▶ _Work task_: Once the line holding "Click the Desktop folder icon" is found in the entries below, transcribe exactly every line up to and including the one holding "Click the Yandex", but leave out the pictures.

▶ _Data shown_:
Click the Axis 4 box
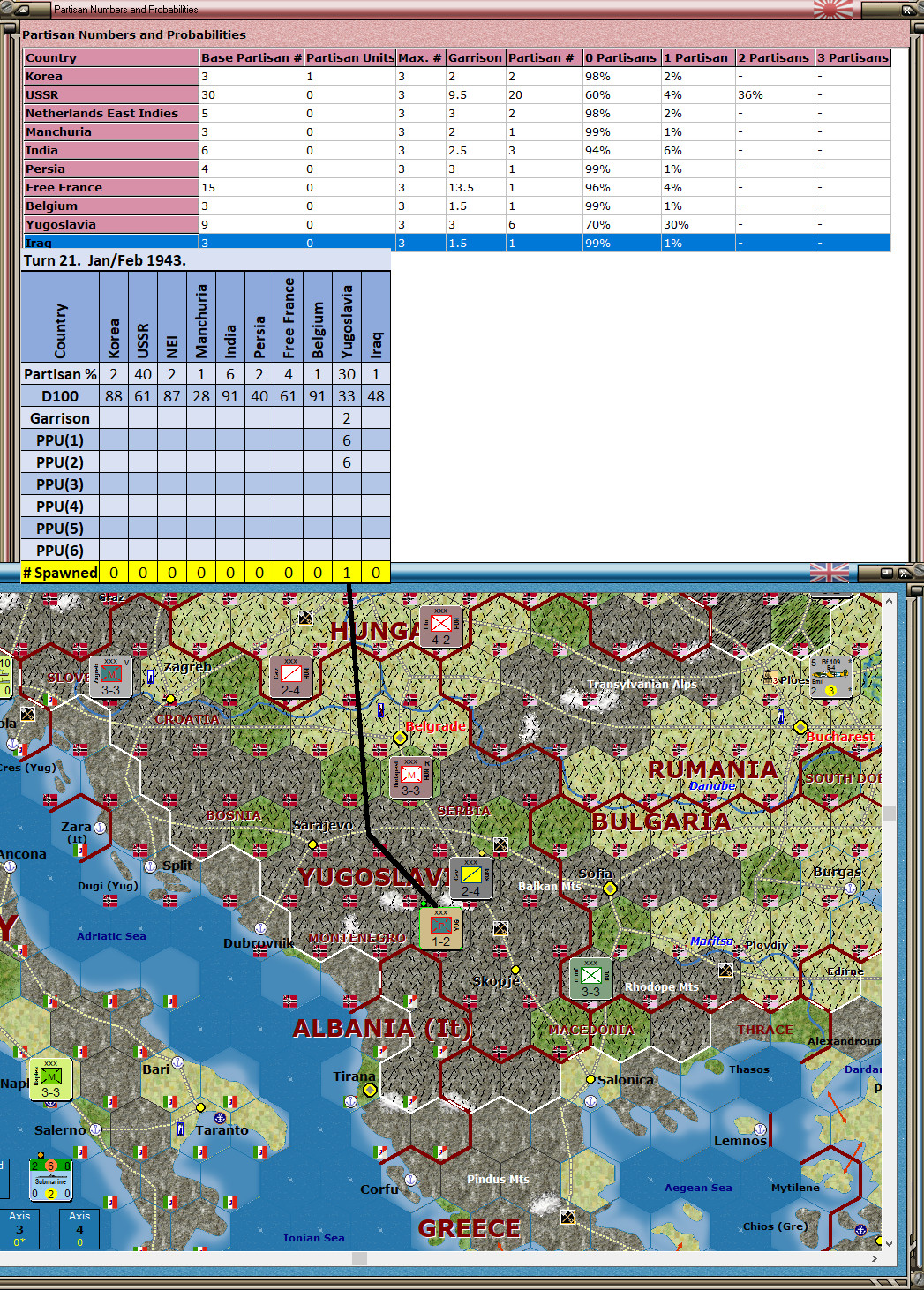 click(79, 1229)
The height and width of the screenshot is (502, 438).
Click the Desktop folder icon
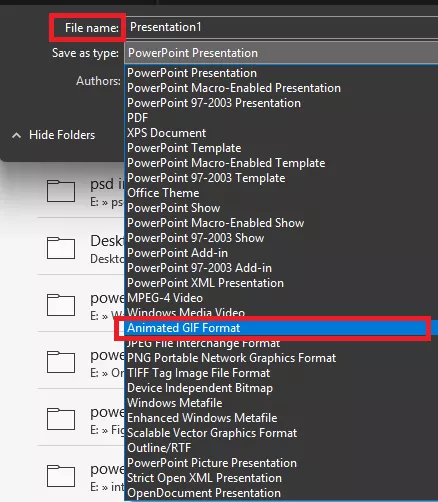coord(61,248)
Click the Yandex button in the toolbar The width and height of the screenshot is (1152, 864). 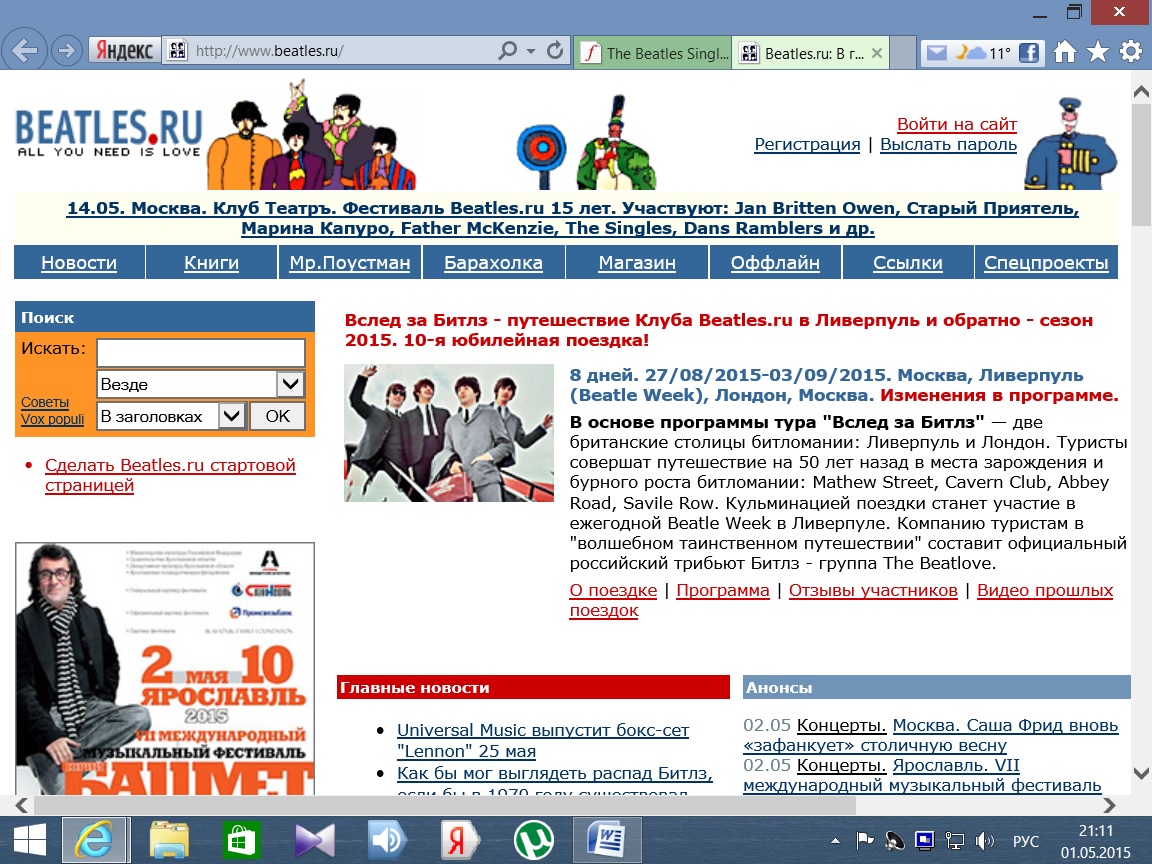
--
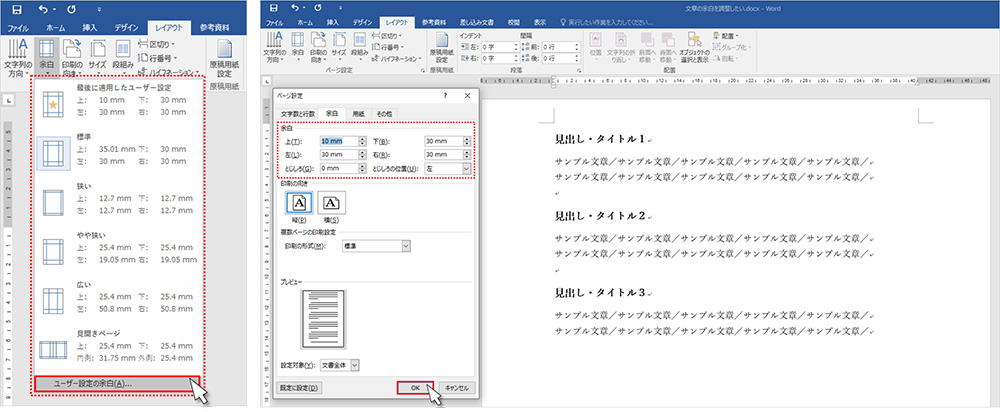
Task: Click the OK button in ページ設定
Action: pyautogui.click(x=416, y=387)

▶ _Answer to the problem_:
Click the Desktop folder icon
coord(61,248)
Click the Yandex button in the toolbar The width and height of the screenshot is (1152, 864). 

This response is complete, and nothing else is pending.